- [Instructions to follow]: Each record below needs to be retyped exactly.

- [Stored records]:
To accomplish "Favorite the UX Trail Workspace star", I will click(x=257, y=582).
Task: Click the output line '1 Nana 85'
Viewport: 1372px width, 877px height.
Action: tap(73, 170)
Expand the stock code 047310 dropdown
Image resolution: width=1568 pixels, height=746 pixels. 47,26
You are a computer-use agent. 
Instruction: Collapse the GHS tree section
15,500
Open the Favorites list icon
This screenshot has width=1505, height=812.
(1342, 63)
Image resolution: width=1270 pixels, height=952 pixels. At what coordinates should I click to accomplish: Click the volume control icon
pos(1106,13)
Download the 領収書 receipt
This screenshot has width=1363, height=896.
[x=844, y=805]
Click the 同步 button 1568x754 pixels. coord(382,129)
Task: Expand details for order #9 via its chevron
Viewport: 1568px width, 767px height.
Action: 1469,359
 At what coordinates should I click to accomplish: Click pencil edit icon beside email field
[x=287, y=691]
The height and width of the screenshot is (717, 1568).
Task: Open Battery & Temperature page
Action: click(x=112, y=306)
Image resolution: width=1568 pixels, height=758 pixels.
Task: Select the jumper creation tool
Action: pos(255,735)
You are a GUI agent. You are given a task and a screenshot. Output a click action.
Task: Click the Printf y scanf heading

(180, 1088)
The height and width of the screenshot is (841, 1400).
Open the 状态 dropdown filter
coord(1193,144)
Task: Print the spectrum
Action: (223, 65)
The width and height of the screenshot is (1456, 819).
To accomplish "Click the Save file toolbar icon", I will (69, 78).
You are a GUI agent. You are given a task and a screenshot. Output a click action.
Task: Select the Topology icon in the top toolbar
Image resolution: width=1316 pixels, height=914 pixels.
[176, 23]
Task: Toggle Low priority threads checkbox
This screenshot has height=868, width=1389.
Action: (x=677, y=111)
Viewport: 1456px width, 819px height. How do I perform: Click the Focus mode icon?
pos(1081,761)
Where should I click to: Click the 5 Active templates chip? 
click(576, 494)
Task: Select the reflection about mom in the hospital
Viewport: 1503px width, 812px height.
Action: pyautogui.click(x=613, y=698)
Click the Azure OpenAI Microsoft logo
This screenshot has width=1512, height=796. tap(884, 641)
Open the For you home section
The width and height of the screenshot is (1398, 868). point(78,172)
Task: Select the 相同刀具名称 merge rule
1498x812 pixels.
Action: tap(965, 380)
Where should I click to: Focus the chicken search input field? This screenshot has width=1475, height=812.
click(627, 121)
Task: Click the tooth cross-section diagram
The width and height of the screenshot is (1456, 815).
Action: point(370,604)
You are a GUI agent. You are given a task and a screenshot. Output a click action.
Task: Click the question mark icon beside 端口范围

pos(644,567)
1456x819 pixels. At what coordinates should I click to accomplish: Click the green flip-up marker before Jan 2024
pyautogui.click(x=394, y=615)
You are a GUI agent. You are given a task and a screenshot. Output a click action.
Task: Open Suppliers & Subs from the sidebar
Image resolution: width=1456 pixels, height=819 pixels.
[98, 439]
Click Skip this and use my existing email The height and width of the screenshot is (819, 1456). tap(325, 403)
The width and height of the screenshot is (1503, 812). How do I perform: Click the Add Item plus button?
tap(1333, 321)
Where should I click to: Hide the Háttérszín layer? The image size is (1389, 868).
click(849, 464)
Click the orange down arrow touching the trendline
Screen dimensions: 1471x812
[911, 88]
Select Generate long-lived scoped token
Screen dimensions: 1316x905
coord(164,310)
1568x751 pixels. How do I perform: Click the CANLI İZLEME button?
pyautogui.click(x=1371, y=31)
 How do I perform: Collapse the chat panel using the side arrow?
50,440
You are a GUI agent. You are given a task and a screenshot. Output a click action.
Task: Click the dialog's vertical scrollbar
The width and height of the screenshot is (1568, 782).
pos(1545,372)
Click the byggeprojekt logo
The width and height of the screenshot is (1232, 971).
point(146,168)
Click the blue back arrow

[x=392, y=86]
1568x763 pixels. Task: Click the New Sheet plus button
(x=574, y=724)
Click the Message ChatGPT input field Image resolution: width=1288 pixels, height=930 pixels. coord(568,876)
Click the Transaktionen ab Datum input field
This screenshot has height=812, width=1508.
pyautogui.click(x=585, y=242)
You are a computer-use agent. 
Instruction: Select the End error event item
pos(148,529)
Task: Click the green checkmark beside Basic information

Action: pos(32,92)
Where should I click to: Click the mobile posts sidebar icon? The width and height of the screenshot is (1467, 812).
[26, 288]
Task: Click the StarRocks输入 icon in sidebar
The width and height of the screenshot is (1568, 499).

- [Task result]:
To accomplish "Favorite the UX Trail Workspace star", I will click(x=257, y=582).
Task: Click the output line '1 Nana 85'
Viewport: 1372px width, 877px height.
Action: tap(73, 170)
Expand the stock code 047310 dropdown
Image resolution: width=1568 pixels, height=746 pixels. 47,26
You are a computer-use agent. 
Instruction: Collapse the GHS tree section
15,500
Open the Favorites list icon
This screenshot has width=1505, height=812.
(1342, 63)
Image resolution: width=1270 pixels, height=952 pixels. At what coordinates should I click to accomplish: Click the volume control icon
pos(1106,13)
Download the 領収書 receipt
This screenshot has width=1363, height=896.
[x=844, y=805]
Click the 同步 button 1568x754 pixels. coord(382,129)
Task: Expand details for order #9 via its chevron
Viewport: 1568px width, 767px height.
Action: 1469,359
 At what coordinates should I click to accomplish: Click pencil edit icon beside email field
[x=287, y=691]
The height and width of the screenshot is (717, 1568).
Task: Open Battery & Temperature page
Action: click(x=112, y=306)
Image resolution: width=1568 pixels, height=758 pixels.
Task: Select the jumper creation tool
Action: pos(255,735)
You are a GUI agent. You are given a task and a screenshot. Output a click action.
Task: Click the Printf y scanf heading

(180, 1088)
The height and width of the screenshot is (841, 1400).
Open the 状态 dropdown filter
coord(1193,144)
Task: Print the spectrum
Action: (223, 65)
The width and height of the screenshot is (1456, 819).
To accomplish "Click the Save file toolbar icon", I will (69, 78).
You are a GUI agent. You are given a task and a screenshot. Output a click action.
Task: Select the Topology icon in the top toolbar
Image resolution: width=1316 pixels, height=914 pixels.
[176, 23]
Task: Toggle Low priority threads checkbox
This screenshot has height=868, width=1389.
Action: (x=677, y=111)
Viewport: 1456px width, 819px height. How do I perform: Click the Focus mode icon?
pos(1081,761)
Where should I click to: Click the 5 Active templates chip? 
click(576, 494)
Task: Select the reflection about mom in the hospital
Viewport: 1503px width, 812px height.
Action: pyautogui.click(x=613, y=698)
Click the Azure OpenAI Microsoft logo
This screenshot has width=1512, height=796. tap(884, 641)
Open the For you home section
The width and height of the screenshot is (1398, 868). point(78,172)
Task: Select the 相同刀具名称 merge rule
1498x812 pixels.
Action: tap(965, 380)
Where should I click to: Focus the chicken search input field? This screenshot has width=1475, height=812.
click(627, 121)
Task: Click the tooth cross-section diagram
The width and height of the screenshot is (1456, 815).
Action: point(370,604)
You are a GUI agent. You are given a task and a screenshot. Output a click action.
Task: Click the question mark icon beside 端口范围

pos(644,567)
1456x819 pixels. At what coordinates should I click to accomplish: Click the green flip-up marker before Jan 2024
pyautogui.click(x=394, y=615)
You are a GUI agent. You are given a task and a screenshot. Output a click action.
Task: Open Suppliers & Subs from the sidebar
Image resolution: width=1456 pixels, height=819 pixels.
[98, 439]
Click Skip this and use my existing email The height and width of the screenshot is (819, 1456). tap(325, 403)
The width and height of the screenshot is (1503, 812). How do I perform: Click the Add Item plus button?
tap(1333, 321)
Where should I click to: Hide the Háttérszín layer? The image size is (1389, 868).
click(849, 464)
Click the orange down arrow touching the trendline
Screen dimensions: 1471x812
[911, 88]
Select Generate long-lived scoped token
Screen dimensions: 1316x905
coord(164,310)
1568x751 pixels. How do I perform: Click the CANLI İZLEME button?
pyautogui.click(x=1371, y=31)
 How do I perform: Collapse the chat panel using the side arrow?
50,440
You are a GUI agent. You are given a task and a screenshot. Output a click action.
Task: Click the dialog's vertical scrollbar
The width and height of the screenshot is (1568, 782).
pos(1545,372)
Click the byggeprojekt logo
The width and height of the screenshot is (1232, 971).
point(146,168)
Click the blue back arrow

[x=392, y=86]
1568x763 pixels. Task: Click the New Sheet plus button
(x=574, y=724)
Click the Message ChatGPT input field Image resolution: width=1288 pixels, height=930 pixels. coord(568,876)
Click the Transaktionen ab Datum input field
This screenshot has height=812, width=1508.
pyautogui.click(x=585, y=242)
You are a computer-use agent. 
Instruction: Select the End error event item
pos(148,529)
Task: Click the green checkmark beside Basic information

Action: pos(32,92)
Where should I click to: Click the mobile posts sidebar icon? The width and height of the screenshot is (1467, 812).
[26, 288]
Task: Click the StarRocks输入 icon in sidebar
The width and height of the screenshot is (1568, 499).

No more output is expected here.